§ **SET EXERCISE**: Pick out each line in the entries below that contains the word "dimensions", and copy those lines. Case counts.

===== MATERIAL PROVIDED

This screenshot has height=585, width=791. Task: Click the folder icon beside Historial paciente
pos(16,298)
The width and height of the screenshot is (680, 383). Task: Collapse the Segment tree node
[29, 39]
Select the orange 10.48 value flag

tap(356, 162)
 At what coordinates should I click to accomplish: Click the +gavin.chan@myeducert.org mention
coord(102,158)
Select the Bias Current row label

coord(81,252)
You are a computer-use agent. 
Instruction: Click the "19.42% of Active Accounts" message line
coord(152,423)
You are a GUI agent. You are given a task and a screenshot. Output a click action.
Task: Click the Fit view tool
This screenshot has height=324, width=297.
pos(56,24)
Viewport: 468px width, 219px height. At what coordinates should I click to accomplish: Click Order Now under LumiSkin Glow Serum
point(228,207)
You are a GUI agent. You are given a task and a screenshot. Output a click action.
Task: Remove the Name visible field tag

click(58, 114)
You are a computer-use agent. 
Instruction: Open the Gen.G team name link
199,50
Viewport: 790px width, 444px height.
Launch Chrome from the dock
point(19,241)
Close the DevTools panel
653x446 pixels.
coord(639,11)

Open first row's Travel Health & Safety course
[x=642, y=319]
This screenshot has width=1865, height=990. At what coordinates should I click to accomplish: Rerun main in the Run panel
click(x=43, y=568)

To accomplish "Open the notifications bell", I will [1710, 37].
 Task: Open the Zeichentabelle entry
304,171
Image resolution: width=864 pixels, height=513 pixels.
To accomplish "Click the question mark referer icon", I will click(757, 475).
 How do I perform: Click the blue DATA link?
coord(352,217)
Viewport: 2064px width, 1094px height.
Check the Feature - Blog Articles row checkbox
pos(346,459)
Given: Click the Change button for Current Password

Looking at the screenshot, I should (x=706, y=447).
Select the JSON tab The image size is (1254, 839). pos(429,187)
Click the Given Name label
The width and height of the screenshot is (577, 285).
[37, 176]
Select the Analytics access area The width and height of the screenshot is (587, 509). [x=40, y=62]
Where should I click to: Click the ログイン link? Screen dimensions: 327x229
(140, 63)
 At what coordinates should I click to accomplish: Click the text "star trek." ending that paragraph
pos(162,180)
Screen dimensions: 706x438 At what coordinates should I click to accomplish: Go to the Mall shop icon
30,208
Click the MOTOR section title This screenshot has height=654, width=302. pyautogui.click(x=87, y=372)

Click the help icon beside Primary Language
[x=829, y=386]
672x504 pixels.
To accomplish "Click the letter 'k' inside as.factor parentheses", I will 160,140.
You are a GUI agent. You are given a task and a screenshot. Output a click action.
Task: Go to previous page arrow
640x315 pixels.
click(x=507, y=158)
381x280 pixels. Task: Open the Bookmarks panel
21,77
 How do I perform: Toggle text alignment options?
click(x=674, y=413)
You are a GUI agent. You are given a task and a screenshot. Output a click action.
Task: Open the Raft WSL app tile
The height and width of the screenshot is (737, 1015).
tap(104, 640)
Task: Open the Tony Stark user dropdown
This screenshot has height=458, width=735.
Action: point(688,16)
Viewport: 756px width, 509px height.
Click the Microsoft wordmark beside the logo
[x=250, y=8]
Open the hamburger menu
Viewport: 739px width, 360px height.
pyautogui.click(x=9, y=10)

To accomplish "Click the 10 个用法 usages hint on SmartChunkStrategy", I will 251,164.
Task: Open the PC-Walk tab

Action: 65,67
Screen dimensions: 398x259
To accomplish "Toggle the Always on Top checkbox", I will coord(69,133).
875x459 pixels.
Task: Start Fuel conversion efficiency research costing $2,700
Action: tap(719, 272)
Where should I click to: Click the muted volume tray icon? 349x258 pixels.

==========

§ **THE SOLUTION**:
Where should I click to: Click the ログイン link? Screen dimensions: 327x229
Screen dimensions: 706x438 At what coordinates should I click to accomplish: Go to the Mall shop icon
Screen dimensions: 398x259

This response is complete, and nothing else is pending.